Angry Hong Kong green groups call for official action as more egrets die from tree pruning
Death toll rises from 12 to 17 more than a week after the incident
A host of Hong Kong green groups urged the government to launch a thorough investigation into the pruning of a tree forming part of a protected egret colony as the number of dead birds from the incident rose on Friday to 17.
Their call, coming more than a week after the fatal operation came to light, took aim at two government departments.
Representatives from environmental groups such as Greenpeace, the Hong Kong Bird Watching Society, and World Wide Fund for Nature protested outside an office of the Agriculture, Fisheries and Conservation Department (AFCD) in Sham Shui Po.

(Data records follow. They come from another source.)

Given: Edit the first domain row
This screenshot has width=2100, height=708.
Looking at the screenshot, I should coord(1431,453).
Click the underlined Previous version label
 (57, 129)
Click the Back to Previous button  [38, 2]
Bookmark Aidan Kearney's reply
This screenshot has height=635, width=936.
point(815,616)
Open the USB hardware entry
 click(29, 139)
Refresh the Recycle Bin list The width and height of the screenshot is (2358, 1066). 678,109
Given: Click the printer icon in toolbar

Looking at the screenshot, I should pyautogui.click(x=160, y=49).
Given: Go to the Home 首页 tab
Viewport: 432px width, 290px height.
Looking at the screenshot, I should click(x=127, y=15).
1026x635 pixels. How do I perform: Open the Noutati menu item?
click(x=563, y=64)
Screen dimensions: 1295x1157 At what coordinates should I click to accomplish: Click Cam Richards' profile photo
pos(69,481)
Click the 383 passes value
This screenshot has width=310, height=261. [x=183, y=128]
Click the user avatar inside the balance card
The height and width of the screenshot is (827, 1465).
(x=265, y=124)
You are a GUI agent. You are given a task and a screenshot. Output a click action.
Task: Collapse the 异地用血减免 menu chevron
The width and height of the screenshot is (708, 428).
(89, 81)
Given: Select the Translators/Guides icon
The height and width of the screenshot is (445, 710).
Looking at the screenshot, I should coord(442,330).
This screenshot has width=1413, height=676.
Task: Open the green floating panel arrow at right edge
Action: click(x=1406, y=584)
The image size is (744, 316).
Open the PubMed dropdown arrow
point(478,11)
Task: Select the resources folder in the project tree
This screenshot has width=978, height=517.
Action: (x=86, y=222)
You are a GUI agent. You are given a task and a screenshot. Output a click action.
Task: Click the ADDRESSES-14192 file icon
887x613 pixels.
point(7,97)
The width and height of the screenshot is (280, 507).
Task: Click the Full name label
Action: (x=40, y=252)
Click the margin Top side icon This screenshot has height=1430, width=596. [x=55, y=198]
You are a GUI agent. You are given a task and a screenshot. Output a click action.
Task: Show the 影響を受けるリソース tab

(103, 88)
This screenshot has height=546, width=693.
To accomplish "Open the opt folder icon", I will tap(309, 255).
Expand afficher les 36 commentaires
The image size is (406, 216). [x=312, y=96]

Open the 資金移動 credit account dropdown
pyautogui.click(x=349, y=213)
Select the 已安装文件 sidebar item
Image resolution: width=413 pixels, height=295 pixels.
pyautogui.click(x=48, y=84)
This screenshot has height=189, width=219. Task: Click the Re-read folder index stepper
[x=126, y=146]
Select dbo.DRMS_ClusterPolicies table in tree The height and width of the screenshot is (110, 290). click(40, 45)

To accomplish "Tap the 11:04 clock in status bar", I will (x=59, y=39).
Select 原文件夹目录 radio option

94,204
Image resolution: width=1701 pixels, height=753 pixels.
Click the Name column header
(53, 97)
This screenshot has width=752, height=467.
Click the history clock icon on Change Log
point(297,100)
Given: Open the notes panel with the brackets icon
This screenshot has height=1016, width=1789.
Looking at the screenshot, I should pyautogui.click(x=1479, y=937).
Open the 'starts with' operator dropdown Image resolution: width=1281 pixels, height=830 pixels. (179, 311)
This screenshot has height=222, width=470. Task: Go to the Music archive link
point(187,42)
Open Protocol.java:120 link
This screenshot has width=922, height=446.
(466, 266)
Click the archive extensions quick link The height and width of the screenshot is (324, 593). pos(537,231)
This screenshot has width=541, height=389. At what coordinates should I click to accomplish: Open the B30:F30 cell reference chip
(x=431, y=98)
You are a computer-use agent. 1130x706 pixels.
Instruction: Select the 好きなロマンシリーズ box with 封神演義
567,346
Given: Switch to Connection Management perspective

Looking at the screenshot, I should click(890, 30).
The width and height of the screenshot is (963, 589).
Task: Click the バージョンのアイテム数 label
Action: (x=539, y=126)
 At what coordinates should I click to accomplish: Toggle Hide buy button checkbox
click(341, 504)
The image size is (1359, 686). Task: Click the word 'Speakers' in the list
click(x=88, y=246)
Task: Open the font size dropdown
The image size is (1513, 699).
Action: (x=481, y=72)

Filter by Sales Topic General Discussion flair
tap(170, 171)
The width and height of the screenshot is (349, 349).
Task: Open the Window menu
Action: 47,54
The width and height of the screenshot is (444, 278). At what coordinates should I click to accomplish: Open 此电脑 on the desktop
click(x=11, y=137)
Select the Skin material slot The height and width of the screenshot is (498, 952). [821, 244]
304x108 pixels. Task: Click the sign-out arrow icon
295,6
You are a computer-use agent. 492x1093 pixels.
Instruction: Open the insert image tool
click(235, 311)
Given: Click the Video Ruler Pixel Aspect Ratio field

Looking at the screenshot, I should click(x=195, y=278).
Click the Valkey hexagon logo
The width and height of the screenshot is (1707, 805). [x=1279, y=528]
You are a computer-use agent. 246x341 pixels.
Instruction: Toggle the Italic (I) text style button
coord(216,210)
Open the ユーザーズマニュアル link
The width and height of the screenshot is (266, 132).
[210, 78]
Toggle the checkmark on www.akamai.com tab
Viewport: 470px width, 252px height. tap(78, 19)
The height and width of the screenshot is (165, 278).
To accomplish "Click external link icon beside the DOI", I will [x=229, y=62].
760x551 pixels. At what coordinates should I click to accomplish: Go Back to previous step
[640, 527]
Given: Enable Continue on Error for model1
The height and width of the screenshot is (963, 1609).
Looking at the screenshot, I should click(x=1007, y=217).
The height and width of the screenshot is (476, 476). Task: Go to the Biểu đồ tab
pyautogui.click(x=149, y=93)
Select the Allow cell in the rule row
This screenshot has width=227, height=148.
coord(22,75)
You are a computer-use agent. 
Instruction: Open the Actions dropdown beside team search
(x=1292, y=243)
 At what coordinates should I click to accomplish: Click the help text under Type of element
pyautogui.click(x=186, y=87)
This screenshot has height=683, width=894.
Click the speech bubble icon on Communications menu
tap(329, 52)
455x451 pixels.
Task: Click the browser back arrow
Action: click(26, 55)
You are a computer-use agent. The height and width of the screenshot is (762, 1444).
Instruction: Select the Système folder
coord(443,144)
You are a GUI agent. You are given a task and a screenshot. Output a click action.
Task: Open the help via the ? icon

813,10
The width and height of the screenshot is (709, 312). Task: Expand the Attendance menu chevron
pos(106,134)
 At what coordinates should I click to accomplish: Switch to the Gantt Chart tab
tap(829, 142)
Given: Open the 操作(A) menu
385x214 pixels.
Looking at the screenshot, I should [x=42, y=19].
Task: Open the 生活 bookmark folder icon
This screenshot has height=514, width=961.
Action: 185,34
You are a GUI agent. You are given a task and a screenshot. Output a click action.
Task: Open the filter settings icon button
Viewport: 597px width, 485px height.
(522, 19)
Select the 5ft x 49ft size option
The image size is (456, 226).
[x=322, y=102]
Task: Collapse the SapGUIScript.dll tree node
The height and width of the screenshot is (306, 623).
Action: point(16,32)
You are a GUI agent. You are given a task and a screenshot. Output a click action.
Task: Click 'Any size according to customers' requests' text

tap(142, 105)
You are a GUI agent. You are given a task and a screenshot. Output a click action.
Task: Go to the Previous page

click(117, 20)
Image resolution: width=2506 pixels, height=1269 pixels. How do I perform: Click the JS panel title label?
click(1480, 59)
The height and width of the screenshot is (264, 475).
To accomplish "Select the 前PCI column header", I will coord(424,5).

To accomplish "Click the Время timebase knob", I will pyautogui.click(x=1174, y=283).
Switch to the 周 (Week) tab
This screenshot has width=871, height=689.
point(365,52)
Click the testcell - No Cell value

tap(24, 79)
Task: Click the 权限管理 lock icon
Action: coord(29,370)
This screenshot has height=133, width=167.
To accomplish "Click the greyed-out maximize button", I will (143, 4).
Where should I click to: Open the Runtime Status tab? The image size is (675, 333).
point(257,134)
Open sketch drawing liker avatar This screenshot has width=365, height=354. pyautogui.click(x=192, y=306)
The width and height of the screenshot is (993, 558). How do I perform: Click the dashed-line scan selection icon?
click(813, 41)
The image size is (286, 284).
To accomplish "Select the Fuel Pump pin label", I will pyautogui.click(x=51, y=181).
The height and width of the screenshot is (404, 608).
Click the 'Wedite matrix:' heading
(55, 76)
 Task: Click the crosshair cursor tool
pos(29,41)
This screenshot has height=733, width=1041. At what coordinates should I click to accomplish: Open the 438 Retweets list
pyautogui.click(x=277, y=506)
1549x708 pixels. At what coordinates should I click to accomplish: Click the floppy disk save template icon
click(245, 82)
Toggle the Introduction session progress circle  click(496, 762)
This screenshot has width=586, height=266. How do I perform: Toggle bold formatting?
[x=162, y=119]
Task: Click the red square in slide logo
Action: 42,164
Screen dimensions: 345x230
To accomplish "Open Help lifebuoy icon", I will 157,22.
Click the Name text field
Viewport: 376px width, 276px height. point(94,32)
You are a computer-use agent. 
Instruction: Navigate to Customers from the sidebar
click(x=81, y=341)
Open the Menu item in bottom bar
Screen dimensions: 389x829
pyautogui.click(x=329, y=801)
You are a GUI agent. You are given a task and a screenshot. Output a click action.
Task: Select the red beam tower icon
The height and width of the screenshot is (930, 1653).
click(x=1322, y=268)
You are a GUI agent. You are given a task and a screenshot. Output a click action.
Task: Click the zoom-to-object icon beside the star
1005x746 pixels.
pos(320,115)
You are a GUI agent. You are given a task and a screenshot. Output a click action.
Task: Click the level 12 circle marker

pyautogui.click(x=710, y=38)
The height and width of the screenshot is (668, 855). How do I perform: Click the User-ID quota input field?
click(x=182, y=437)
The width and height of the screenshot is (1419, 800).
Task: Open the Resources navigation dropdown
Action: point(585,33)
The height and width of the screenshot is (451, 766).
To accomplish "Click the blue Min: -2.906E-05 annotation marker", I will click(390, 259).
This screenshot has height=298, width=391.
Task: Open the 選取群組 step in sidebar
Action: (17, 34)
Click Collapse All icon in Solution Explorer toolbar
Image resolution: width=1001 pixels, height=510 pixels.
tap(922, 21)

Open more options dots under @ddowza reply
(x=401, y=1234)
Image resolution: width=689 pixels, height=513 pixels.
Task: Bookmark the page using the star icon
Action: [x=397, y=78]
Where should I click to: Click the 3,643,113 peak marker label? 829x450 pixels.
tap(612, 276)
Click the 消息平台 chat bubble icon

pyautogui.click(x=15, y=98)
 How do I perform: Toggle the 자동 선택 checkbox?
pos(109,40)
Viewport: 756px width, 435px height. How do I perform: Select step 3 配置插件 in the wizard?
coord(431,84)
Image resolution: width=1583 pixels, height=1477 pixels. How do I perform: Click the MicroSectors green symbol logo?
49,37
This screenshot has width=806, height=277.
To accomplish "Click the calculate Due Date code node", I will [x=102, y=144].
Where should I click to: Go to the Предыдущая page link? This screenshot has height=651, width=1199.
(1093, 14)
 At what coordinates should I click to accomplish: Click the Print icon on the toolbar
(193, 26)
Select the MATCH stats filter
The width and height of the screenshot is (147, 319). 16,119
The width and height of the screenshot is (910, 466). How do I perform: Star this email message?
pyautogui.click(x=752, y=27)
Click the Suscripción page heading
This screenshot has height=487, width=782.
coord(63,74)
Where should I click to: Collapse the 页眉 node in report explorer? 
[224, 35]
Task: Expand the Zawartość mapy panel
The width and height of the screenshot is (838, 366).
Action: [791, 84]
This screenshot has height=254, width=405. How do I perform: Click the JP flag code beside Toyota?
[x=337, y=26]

They sought to exert pressure on conservation officials to look into the pruning operation carried out by Leisure and Cultural Services Department staff.
“The LCSD should not continue to avoid this issue,” said Woo Ming-chuan, conservation officer at the society. “We are here to urge them to give the public a clear explanation of this rather serious and unprecedented incident.”
“Not only the pruners but also those who made the decision to conduct the pruning and senior managers who were at the scene when the incident happened should be investigated and take due responsibility,” she added.
Woo said 15 green groups joined the protest to express their “anger, shock and disappointment” over the destroyed nesting colony of egrets and herons.
At least 12 hatchlings, along with some eggs, were believed to have fallen from the branches on June 6 when LCSD workers were pruning trees in a wooded area on Kwong Fuk Road near Wan Tau Kok Lane, next to the old Tai Po police station. The LCSD said it had acted to ensure public safety.
Also last week, the Hong Kong Institute of Landscape Architects issued a statement criticising the LCSD for “toning down its liability” in the incident.
On Friday, the AFCD said it met with LCSD representatives on June 9 to “know more” about how the LCSD was improving its protocols. It pledged to “enhance” communication with other government bodies.
Separately, the LCSD said it was “now investigating ... the tragic incident” and expected its probe to conclude in the third quarter of the year.
A Kadoorie Farm spokesman said a total of 26 egrets and herons were sent to the farm after the pruning operation, of which 17 have now died. The surviving nine birds were said to be receiving intensive treatment.